📝 Site Analytics for Job Applications

30 Sep, 2020 — 5 min

As a recent grad trying to find a job, any information I can get to help my job search is valuable. By tracking site traffic, I can try to measure whether recruiters are getting past my resume.

Why?

Unfortunately, there are a lot of other people trying to get jobs right now and LinkedIn’s job insights tells me that I’m fighting for entry-level jobs asking 0-1 years of experience with people who have Master’s Degrees and senior-level titles. While LinkedIn will tell me who is visiting my profile, or at least how many people, I know that who visits my website is important as well. Also, knowing what pages are being visited is helpful information because it can tell me what people find useful and feed back into prioritizing the content I want to make.

Approach

The approach I took on this was fairly simple - I didn’t want to use any JavaScript. Being a user of tracker-blocking features/extensions in my browser, I know I don’t want unneccesary scripts being loaded into pages and others don’t either. If I wanted accurate page and visitor counts, I need to use server logs.

Considerations

Before I get into how I set this up, let’s talk privacy for a moment. While neither the California Consumer Privacy Act (CCPA) nor the General Data Protection Regulation (GDPR) apply to me as a non-commercial entity, it’s still best practice to respect the privacy of people visiting the site. By using server logs instead of browser cookies or JavaScript, most of the issues are immediately eliminated. I can’t see what’s happening on a user’s page once they load it, and for what I care that’s perfectly ok. Additionally, I have IP Anonymization turned on.

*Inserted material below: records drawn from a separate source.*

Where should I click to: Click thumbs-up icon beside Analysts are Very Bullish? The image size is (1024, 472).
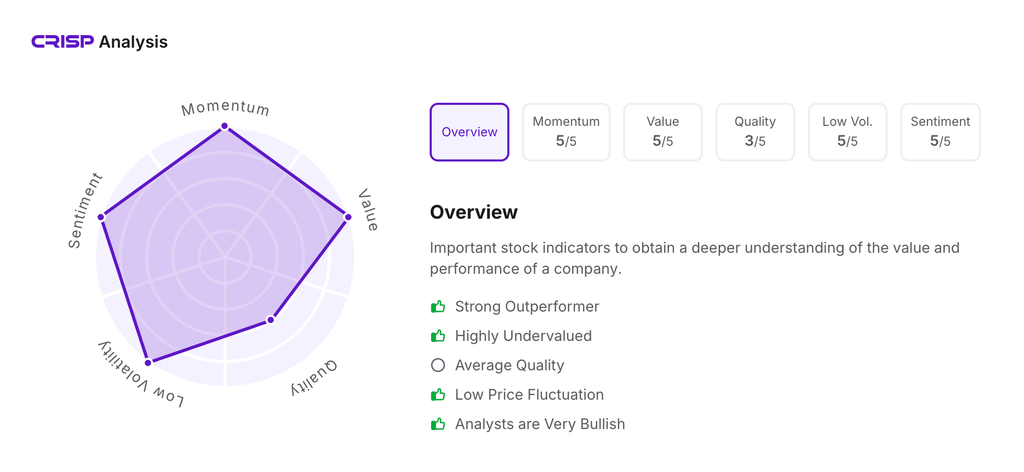click(438, 424)
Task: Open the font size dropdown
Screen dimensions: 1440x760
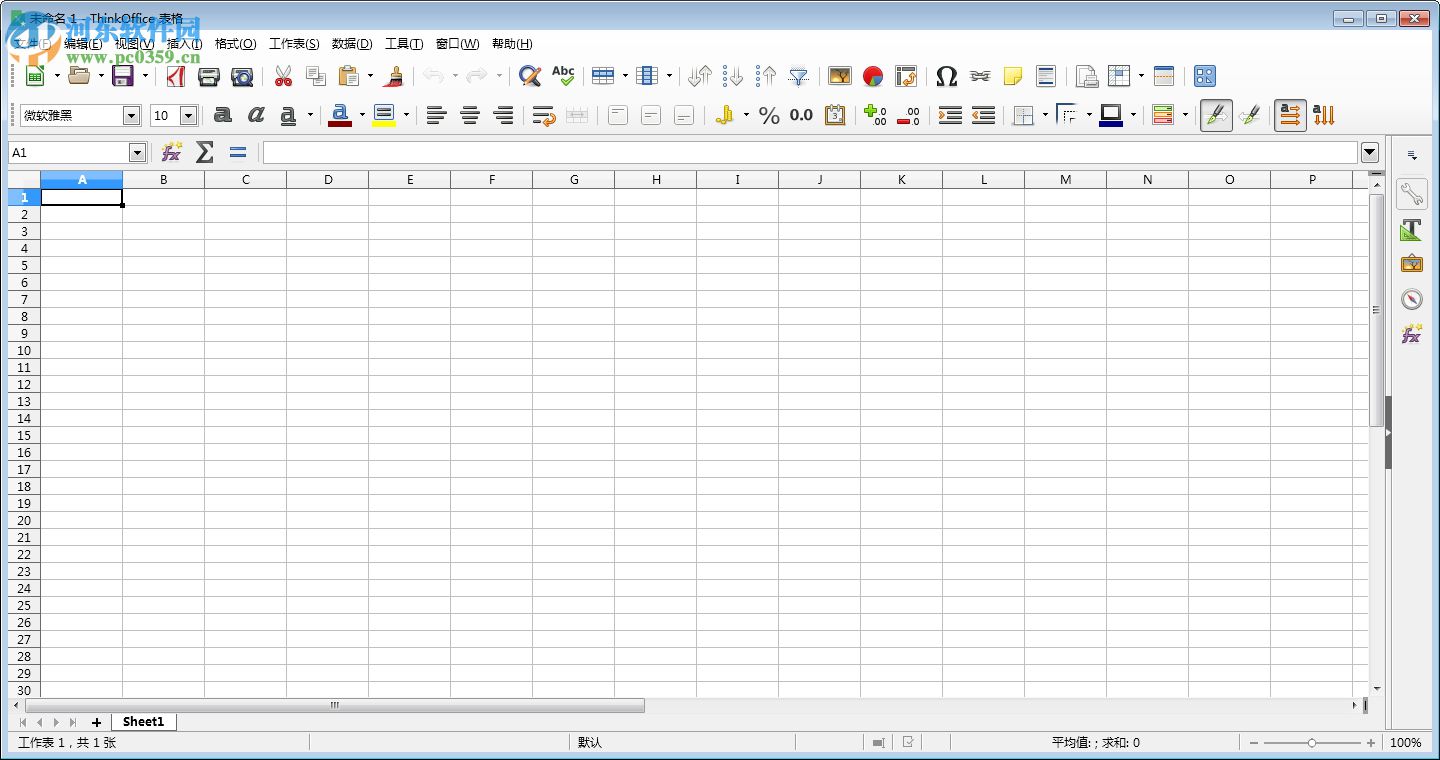Action: (x=188, y=115)
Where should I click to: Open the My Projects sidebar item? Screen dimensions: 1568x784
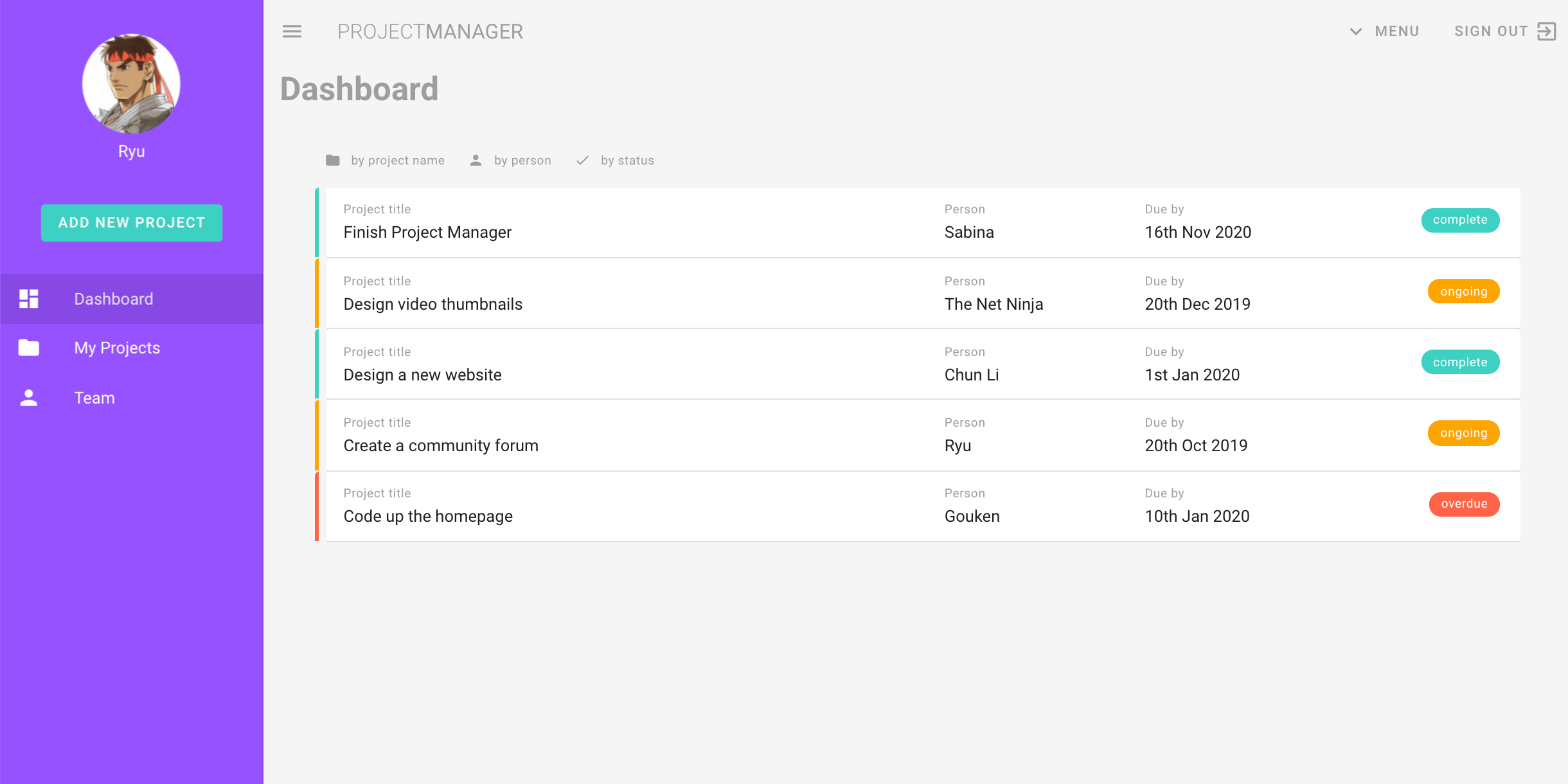point(117,348)
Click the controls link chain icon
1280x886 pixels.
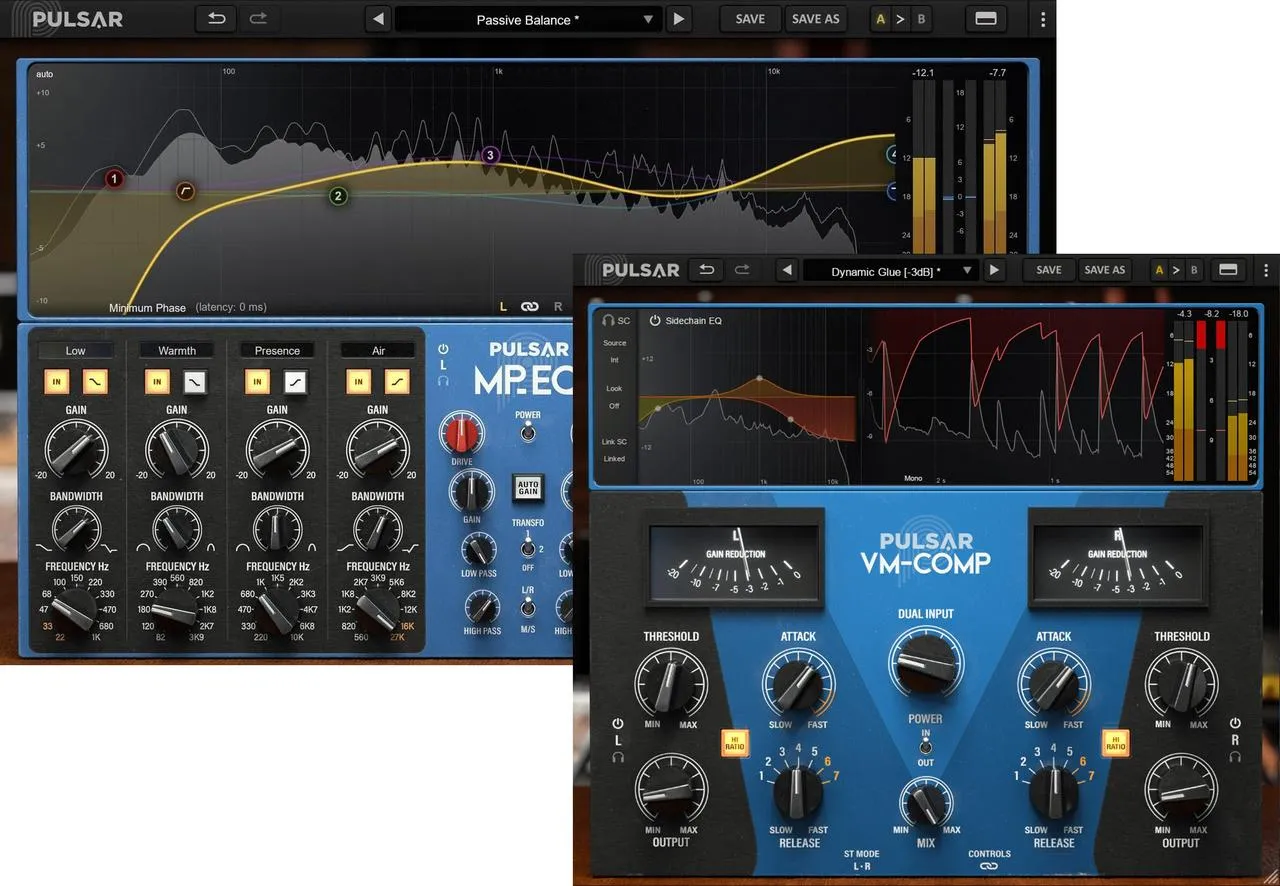point(989,866)
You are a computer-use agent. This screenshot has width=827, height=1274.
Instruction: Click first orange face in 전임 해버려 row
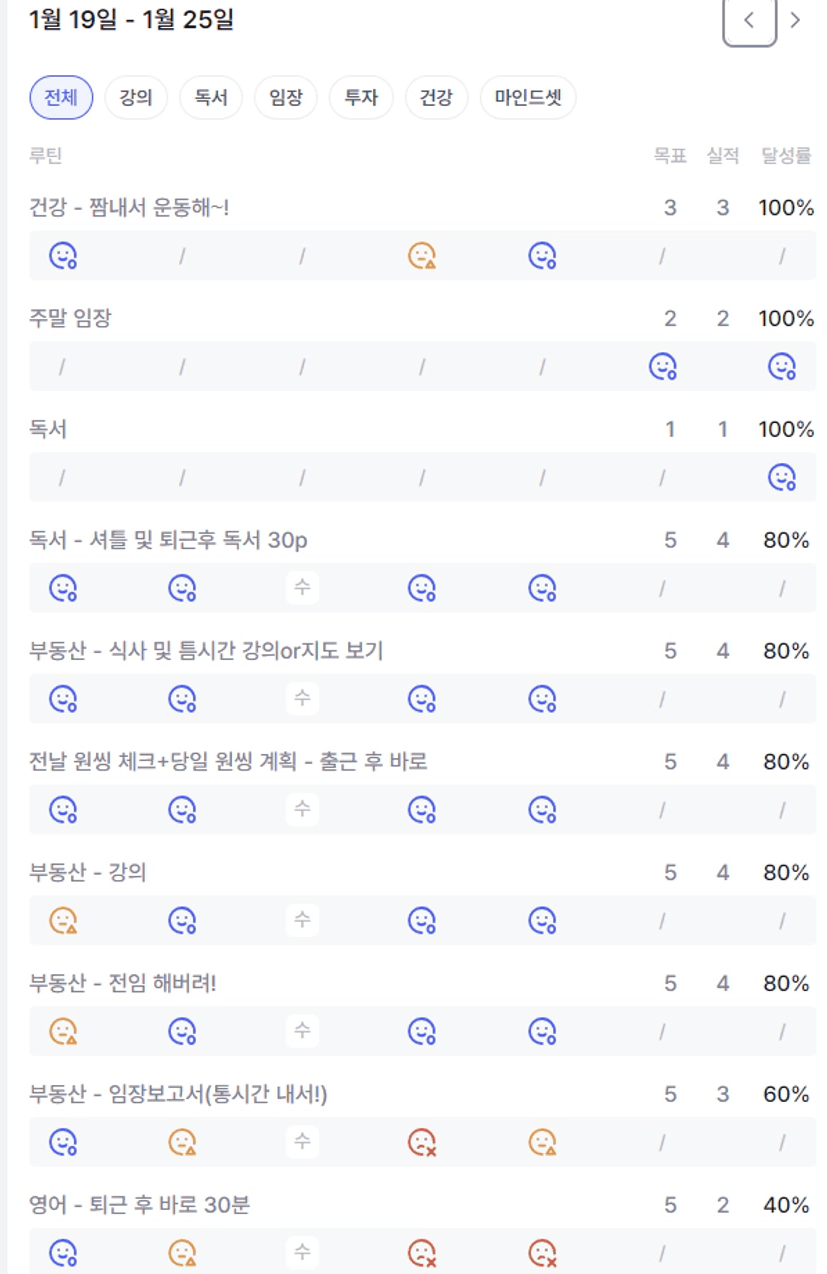[63, 1030]
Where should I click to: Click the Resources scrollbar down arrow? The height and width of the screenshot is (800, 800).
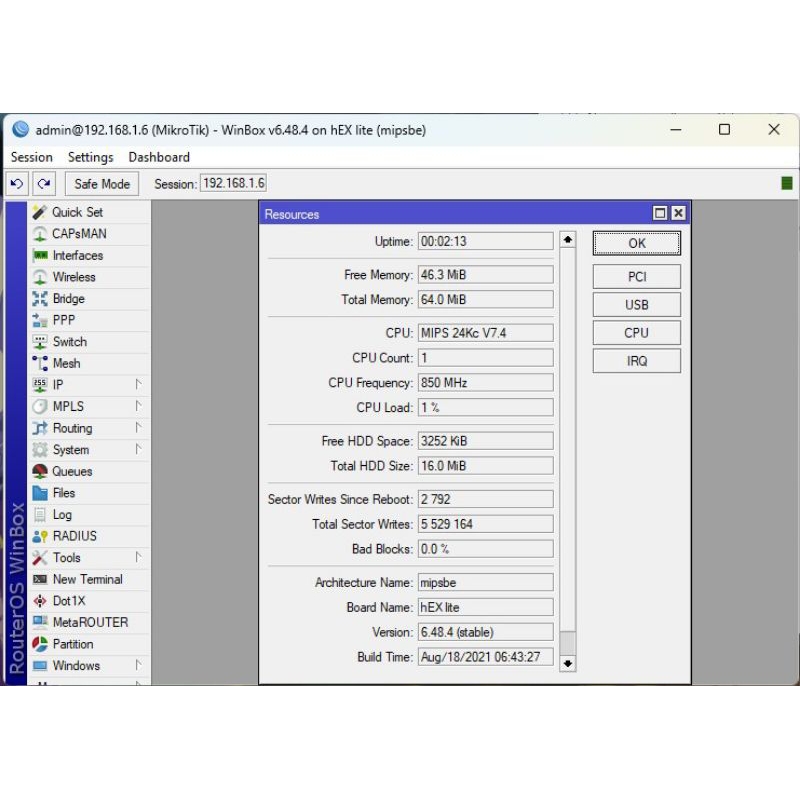point(568,663)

However, there is a caveat to this. I do have geolocation on, and sessions can still be tracked via the combination of anonymous IP & user agent. Regardless, geolocation isn’t particularly accurate and it would be impossible for me to determine who a user is unless they gave me a record of where they were from and everything they did. For example, “a Chrome user from the New York City read a blog post” is still very unspecific. Even if I have a specific town, IPs are allocated in blocks and ISPs use them as a general pool within a region. In the analytics, I appear on the opposite side of the SF Bay from where I actually am.

What this can let me do though, is track traffic by metro area. For example, if I apply to a bunch of jobs in Austin, Texas and I don’t see any new traffic, it means that companies aren’t making it past my resume. But if I apply to a dozen jobs and get even a little traffic from an area, it tells me that someone was interested and was willing to keep reading.

Using the Data

Analytics data can tell me about issues on the site.

For better or worse, bots are really dumb but also check for pages they remember. Thus, when they attempt to index pages, they visit any known links and that can be used to validate whether the links are working.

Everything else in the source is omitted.